The cost of second-line drugs is also a concern. A full course of treatment for MDR-TB can cost roughly US$1,000–2,000 per patient, compared with about US$50 for drug-sensitive TB. While the Global Fund covers most of this cost for public-sector patients, delays in procurement and distribution can create gaps. In some cases, clinics have run out of critical drugs like bedaquiline, a newer and more effective second-line agent, forcing patients to switch to older, more toxic regimens.

Dr. Islam noted that the national TB programme has started training doctors to manage side effects more aggressively, but many patients still suffer in silence. “We need better integration of mental health support, nutrition, and social protection,” he said. “TB treatment is not just about pills.”

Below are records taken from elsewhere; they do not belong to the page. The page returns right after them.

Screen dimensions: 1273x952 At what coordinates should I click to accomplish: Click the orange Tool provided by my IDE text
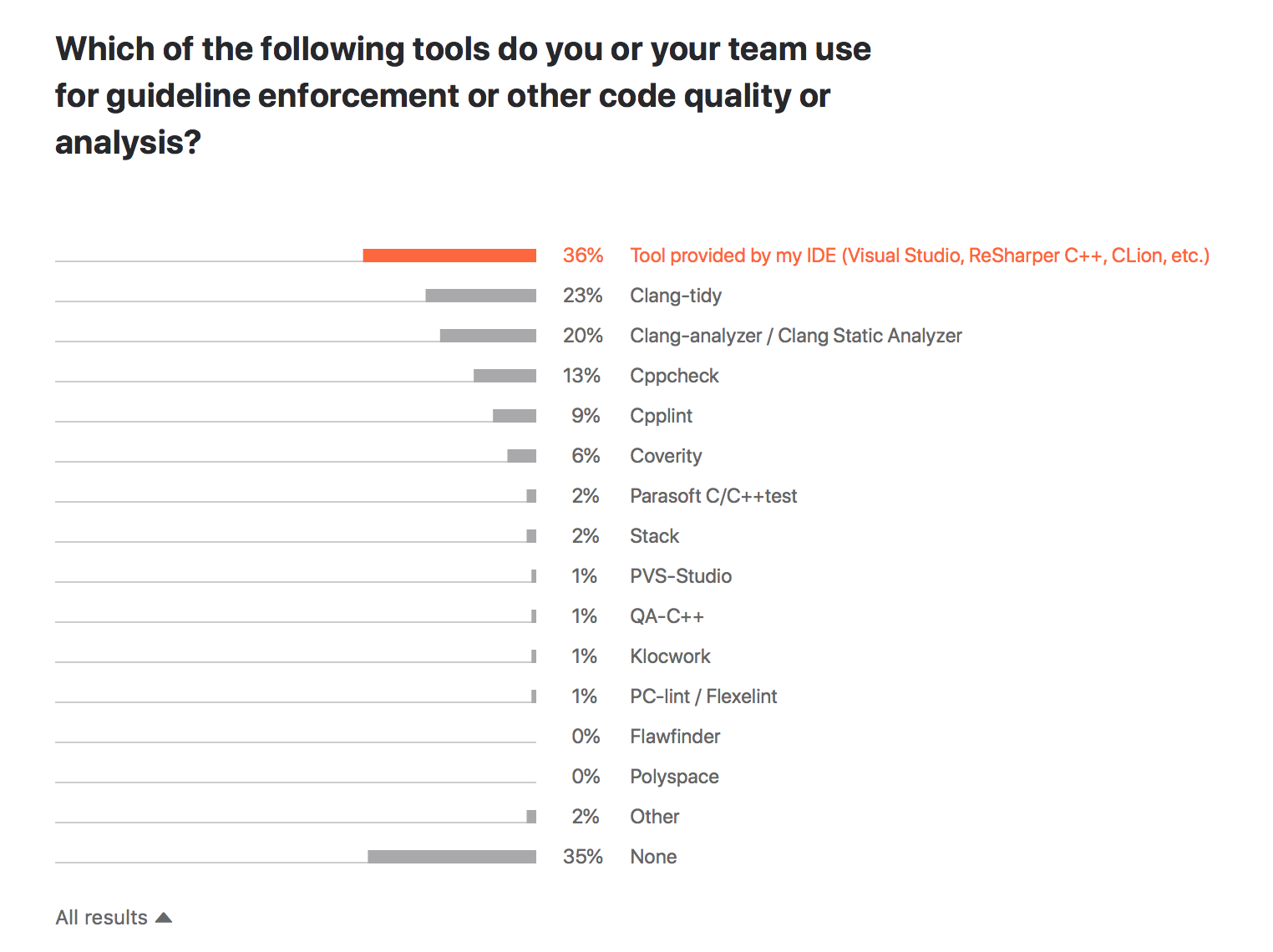[920, 256]
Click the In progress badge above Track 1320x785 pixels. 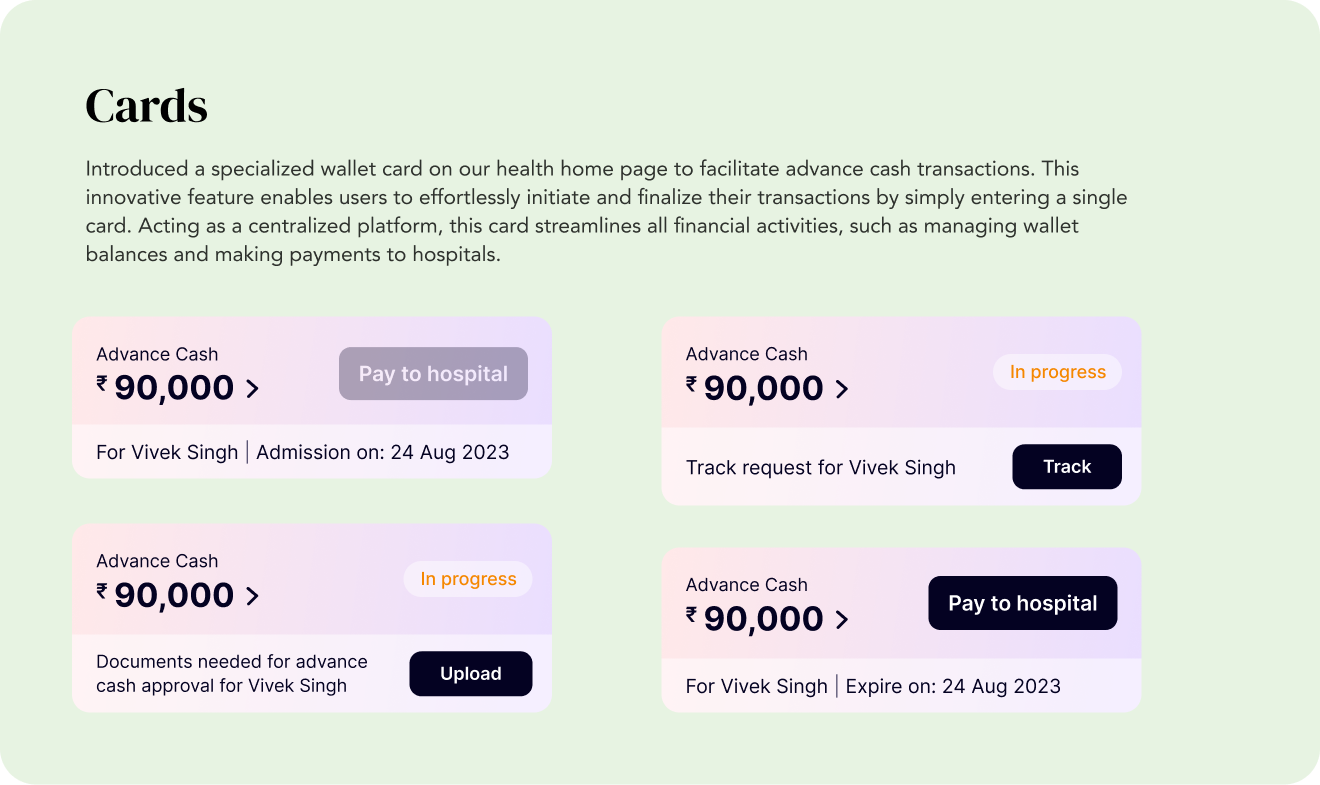1057,372
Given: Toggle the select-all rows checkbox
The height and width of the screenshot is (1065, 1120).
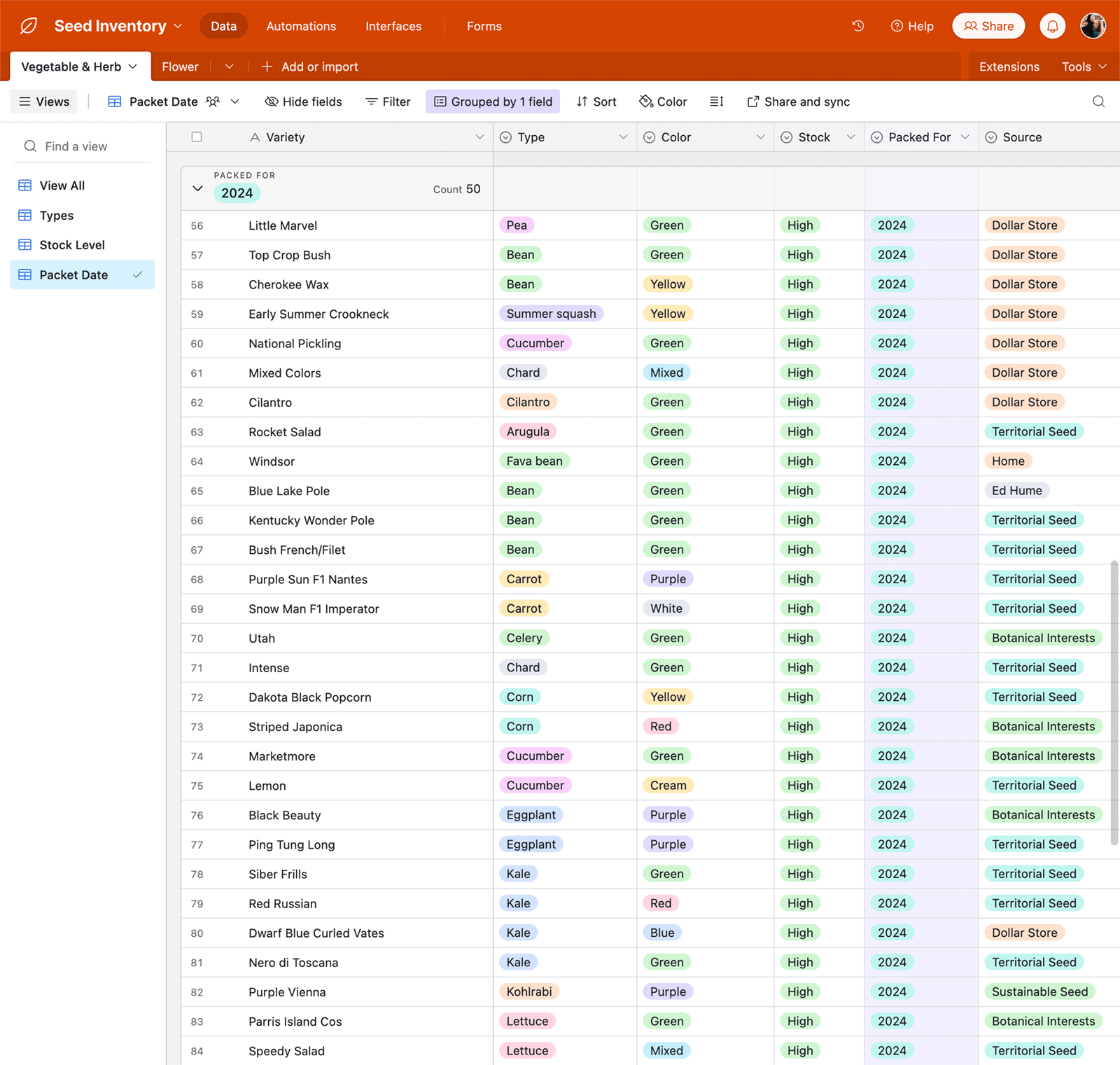Looking at the screenshot, I should click(x=197, y=137).
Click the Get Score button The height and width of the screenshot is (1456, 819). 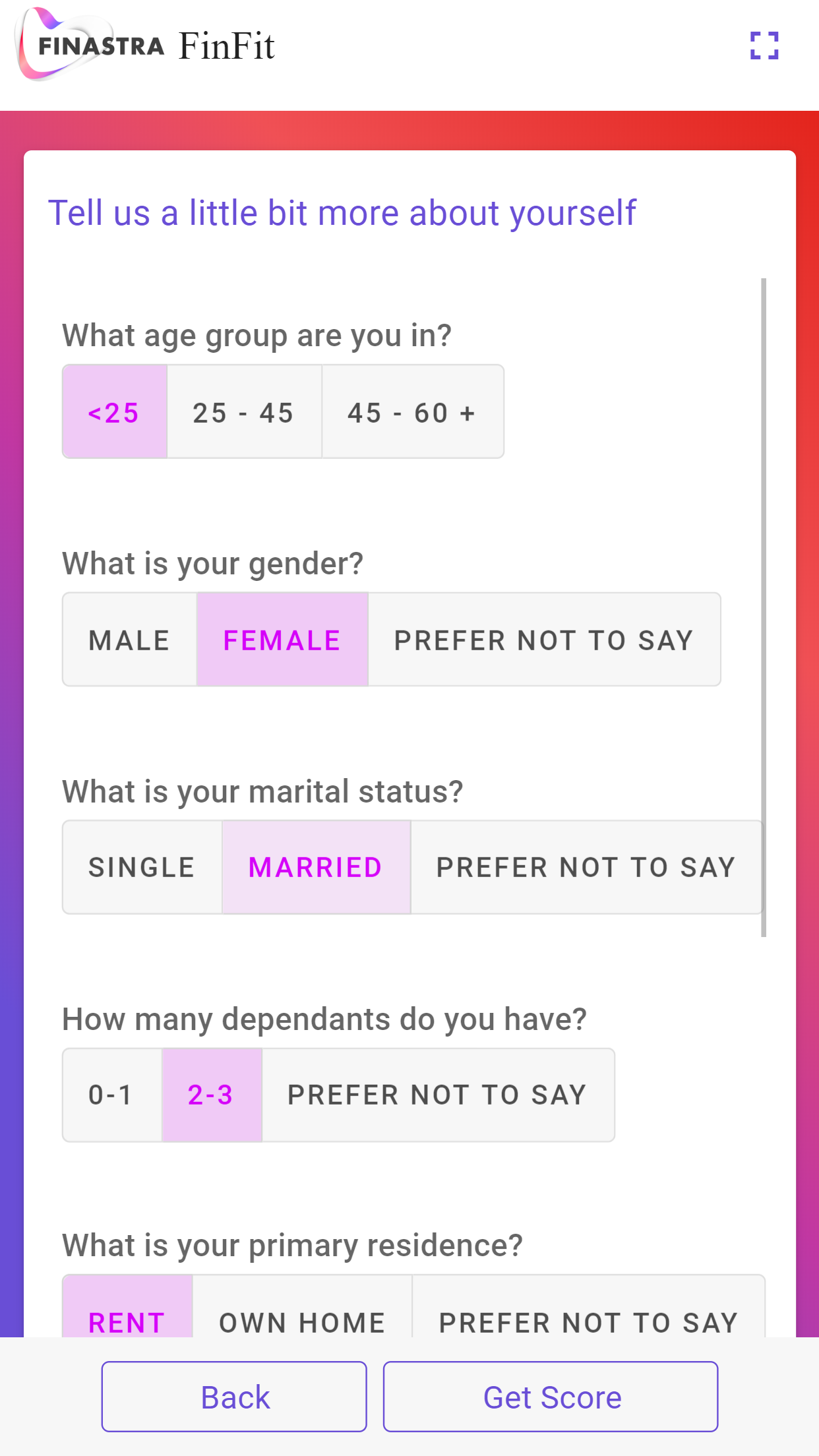tap(551, 1397)
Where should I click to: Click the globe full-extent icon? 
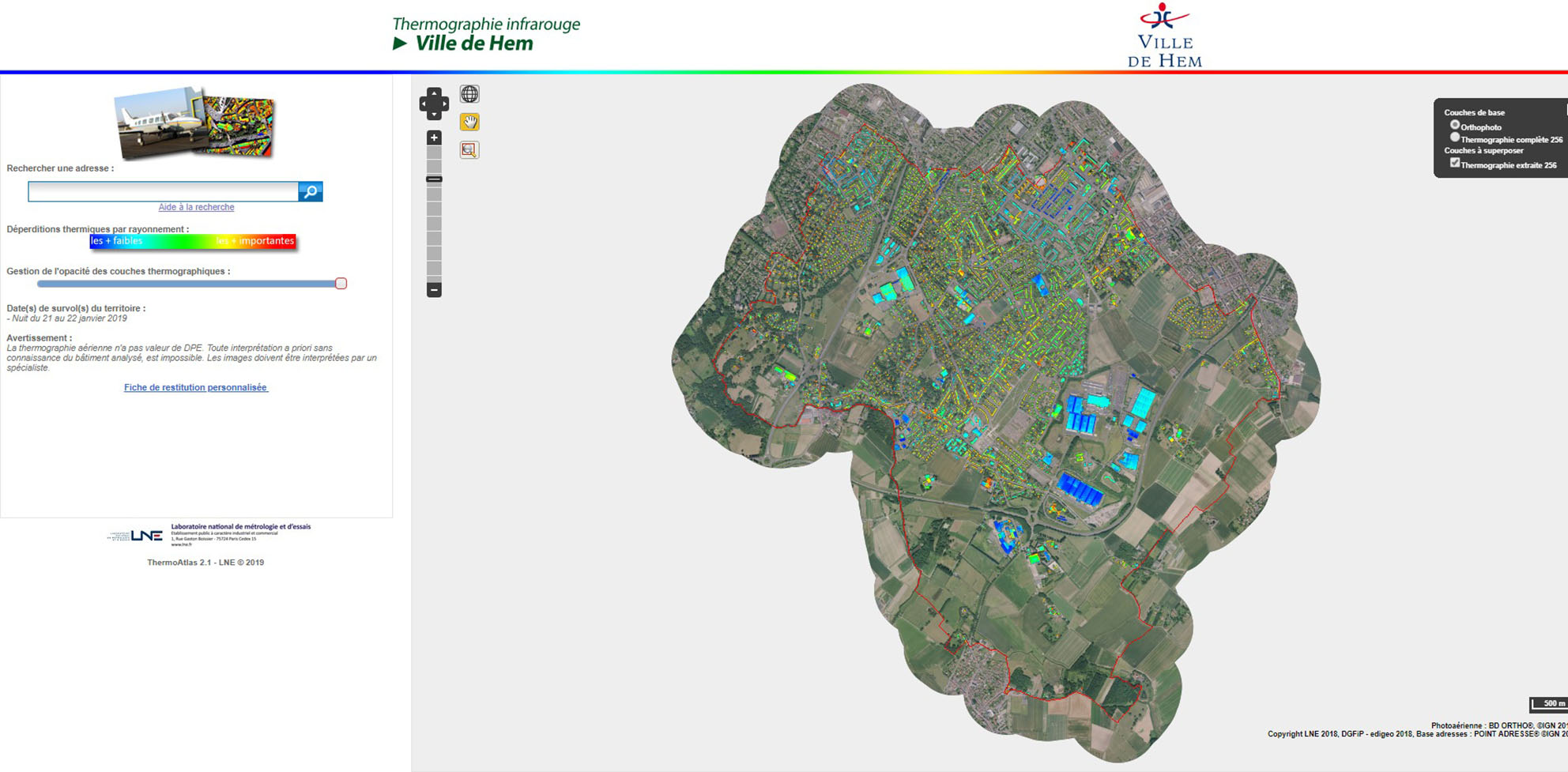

What Dhaka's Experience Means for Other Cities

Dhaka's experience with GeneXpert offers lessons for other high-burden cities, such as Karachi, Lagos, and Jakarta. The technology can rapidly identify MDR-TB, but its impact depends on a functioning health system that can link diagnosis to treatment and support patients through long, difficult regimens.

Bangladesh's model of deploying GeneXpert in public clinics and partnering with NGOs like BRAC for community-based treatment has shown promise. But the country's struggles with supply chain, maintenance, and treatment adherence highlight the need for integrated approaches that address the entire cascade of care.

Some experts argue that the focus should shift from diagnostics alone to a comprehensive package that includes active case finding, infection control, and social support. In a 2026 commentary in The Lancet Global Health, researchers called for “diagnostic-plus” strategies that combine molecular testing with immediate access to treatment and follow-up. “GeneXpert is a tool, not a solution,” they wrote.

Others counter that without the diagnostic, the problem remains invisible. “We cannot address what we cannot see,” said Dr. Rahman. “GeneXpert has shown us the scale of MDR-TB. Now we must act on that knowledge.”

For Amina Begum, the diagnosis came late, but it came. She is now on a second-line regimen and hopes to return to work within a year. But many others remain undiagnosed, waiting for a machine that may not arrive, or for drugs that may not be in stock. The GeneXpert machines in Dhaka have lifted a veil, but the path forward remains uncertain.

Mohammad Hossain's family is still in treatment. His son, the 10-year-old with primary MDR-TB, has lost hearing in one ear as a side effect of the injectable drug. The family's monthly income has dropped by half because Mohammad cannot pull his rickshaw while on daily injections. They rely on food aid from a local NGO. “The machine found the resistance,” Mohammad said. “But it did not find us a way out of poverty.”

This article is for informational purposes only and does not constitute medical advice. Individuals seeking health information should consult a qualified healthcare provider.